(Information)

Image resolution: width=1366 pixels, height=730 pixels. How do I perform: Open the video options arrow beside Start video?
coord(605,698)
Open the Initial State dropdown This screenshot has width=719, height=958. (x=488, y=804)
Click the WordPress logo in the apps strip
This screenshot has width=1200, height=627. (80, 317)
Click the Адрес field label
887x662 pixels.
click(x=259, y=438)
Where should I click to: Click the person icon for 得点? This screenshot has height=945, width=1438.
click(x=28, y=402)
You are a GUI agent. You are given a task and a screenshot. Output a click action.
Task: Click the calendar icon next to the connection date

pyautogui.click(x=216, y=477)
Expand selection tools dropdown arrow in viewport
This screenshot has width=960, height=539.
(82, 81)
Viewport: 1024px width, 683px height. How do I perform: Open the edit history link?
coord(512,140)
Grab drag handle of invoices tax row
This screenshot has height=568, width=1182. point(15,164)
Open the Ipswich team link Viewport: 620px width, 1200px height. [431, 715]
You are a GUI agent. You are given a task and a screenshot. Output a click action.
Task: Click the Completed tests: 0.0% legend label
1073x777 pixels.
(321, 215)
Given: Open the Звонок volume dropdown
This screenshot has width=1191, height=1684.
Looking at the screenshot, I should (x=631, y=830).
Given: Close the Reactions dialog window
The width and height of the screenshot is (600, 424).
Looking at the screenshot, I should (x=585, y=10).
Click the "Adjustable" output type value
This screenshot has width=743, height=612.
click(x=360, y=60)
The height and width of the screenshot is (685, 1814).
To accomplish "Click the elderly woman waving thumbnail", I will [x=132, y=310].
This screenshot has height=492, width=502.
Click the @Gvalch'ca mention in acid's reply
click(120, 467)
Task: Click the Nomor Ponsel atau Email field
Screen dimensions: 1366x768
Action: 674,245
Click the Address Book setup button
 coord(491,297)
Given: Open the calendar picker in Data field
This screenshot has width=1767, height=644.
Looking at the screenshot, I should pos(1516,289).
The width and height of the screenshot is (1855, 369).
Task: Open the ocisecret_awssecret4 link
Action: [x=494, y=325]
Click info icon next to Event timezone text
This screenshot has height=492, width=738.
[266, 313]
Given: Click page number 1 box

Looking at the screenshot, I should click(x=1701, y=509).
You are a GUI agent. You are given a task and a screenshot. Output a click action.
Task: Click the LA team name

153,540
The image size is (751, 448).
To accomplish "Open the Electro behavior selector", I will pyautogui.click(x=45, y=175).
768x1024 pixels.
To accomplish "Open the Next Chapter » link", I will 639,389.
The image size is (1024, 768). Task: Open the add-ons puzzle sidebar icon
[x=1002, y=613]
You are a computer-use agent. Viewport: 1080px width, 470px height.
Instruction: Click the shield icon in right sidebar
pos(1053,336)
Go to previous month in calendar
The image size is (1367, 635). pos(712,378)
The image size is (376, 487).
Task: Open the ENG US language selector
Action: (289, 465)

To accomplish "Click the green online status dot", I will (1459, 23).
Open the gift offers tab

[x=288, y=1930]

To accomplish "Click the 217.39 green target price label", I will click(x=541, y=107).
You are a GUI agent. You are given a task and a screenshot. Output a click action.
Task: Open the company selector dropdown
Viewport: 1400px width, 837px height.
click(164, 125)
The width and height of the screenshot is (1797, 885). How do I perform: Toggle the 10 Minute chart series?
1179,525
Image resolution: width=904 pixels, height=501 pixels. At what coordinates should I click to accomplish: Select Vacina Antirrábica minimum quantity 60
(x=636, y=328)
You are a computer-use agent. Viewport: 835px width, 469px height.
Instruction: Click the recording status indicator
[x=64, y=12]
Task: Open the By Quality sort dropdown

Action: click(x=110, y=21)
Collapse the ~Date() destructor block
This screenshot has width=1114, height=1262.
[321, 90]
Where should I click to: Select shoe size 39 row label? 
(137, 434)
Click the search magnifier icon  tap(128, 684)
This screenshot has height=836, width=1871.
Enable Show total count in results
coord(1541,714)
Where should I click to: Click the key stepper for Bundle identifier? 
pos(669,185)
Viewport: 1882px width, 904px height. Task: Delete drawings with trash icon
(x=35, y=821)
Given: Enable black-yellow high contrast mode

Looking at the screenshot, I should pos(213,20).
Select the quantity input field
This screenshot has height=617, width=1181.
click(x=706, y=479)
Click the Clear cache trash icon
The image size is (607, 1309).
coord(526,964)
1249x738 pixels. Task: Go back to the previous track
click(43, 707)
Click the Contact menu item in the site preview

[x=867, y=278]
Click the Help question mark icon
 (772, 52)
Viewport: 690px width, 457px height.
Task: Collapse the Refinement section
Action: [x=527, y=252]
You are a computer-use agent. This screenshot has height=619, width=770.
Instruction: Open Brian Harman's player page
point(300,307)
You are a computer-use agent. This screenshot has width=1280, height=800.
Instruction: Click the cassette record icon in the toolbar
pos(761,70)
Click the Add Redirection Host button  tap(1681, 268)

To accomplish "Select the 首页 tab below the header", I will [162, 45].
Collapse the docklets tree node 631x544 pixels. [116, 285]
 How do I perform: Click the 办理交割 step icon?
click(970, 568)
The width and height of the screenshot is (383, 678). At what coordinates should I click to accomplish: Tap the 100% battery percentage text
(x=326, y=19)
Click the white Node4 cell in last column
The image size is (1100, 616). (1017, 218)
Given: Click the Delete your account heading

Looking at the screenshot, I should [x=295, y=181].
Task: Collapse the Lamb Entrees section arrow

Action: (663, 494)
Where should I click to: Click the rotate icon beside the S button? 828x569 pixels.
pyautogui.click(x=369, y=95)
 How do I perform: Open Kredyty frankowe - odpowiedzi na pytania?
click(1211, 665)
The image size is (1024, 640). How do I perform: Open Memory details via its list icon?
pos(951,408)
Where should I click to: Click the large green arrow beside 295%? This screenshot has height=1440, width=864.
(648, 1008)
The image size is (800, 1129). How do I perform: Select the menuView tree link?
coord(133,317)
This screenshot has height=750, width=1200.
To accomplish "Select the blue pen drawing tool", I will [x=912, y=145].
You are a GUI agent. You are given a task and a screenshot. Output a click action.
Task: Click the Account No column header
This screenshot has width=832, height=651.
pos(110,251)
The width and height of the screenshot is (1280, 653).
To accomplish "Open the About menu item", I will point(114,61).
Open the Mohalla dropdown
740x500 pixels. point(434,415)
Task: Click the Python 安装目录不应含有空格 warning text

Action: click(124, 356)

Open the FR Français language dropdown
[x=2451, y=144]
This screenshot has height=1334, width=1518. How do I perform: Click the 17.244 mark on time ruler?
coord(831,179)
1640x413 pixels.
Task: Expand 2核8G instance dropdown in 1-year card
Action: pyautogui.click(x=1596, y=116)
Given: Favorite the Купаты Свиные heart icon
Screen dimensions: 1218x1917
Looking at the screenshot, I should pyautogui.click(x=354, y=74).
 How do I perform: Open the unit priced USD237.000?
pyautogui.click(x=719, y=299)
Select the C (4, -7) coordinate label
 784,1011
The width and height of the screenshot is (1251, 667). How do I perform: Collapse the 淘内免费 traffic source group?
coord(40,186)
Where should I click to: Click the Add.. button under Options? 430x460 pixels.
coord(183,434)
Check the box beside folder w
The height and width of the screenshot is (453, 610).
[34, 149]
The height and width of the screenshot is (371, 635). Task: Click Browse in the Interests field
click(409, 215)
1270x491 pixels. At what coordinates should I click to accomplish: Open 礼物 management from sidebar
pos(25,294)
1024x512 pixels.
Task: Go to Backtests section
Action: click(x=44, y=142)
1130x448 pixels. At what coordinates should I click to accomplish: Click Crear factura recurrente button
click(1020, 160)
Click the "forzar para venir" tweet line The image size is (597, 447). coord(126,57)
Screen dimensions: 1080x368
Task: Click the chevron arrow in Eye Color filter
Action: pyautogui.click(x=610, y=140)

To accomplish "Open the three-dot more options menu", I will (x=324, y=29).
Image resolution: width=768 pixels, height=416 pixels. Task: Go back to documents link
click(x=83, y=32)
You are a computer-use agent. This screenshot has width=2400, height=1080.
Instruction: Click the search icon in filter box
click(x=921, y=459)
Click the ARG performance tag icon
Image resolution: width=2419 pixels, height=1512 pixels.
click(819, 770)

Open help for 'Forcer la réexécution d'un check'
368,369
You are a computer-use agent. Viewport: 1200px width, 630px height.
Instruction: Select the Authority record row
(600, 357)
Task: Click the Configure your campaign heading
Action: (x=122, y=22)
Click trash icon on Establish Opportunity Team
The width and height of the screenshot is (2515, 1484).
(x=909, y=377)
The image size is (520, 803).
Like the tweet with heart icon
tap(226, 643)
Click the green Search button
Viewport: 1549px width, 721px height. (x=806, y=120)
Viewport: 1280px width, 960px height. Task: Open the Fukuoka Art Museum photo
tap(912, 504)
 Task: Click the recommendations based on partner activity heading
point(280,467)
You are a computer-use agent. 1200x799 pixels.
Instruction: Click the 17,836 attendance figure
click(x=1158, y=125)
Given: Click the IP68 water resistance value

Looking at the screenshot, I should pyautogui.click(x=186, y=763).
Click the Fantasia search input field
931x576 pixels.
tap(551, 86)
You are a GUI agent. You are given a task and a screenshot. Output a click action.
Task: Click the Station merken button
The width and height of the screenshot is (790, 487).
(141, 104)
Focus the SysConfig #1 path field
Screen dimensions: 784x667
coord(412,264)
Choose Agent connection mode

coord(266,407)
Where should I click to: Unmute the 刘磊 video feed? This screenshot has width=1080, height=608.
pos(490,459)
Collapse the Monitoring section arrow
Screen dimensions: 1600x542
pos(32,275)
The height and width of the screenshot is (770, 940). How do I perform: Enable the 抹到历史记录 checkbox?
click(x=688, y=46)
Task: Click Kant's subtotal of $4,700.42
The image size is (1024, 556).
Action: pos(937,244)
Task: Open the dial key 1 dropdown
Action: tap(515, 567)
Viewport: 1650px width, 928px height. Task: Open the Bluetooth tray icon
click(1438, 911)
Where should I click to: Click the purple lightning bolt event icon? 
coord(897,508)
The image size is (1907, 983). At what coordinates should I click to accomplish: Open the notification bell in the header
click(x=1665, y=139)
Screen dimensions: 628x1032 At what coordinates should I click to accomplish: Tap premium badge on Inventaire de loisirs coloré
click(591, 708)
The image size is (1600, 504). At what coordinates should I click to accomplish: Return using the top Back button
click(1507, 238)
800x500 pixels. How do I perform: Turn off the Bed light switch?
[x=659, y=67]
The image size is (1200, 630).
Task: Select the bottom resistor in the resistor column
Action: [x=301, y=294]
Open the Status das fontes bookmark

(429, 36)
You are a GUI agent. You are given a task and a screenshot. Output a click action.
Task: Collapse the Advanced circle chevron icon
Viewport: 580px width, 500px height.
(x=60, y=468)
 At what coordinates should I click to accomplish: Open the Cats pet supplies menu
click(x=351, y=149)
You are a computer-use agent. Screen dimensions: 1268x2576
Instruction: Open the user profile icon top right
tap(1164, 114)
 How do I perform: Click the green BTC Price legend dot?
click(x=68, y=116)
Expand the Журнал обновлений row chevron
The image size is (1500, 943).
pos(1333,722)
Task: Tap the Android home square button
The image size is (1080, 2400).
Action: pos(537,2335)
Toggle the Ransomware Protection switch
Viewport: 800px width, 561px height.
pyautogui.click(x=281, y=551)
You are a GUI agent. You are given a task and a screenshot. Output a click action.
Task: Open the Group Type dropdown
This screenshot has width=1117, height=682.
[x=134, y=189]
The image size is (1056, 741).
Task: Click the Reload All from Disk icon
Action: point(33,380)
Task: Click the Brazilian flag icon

(Exercise details) From the first line of the records through the line with "Open the Initial", retype everything word for word, including both ends.

(Answer area)
Image resolution: width=1366 pixels, height=730 pixels. How do I perform: Open the video options arrow beside Start video?
coord(605,698)
Open the Initial State dropdown This screenshot has width=719, height=958. (x=488, y=804)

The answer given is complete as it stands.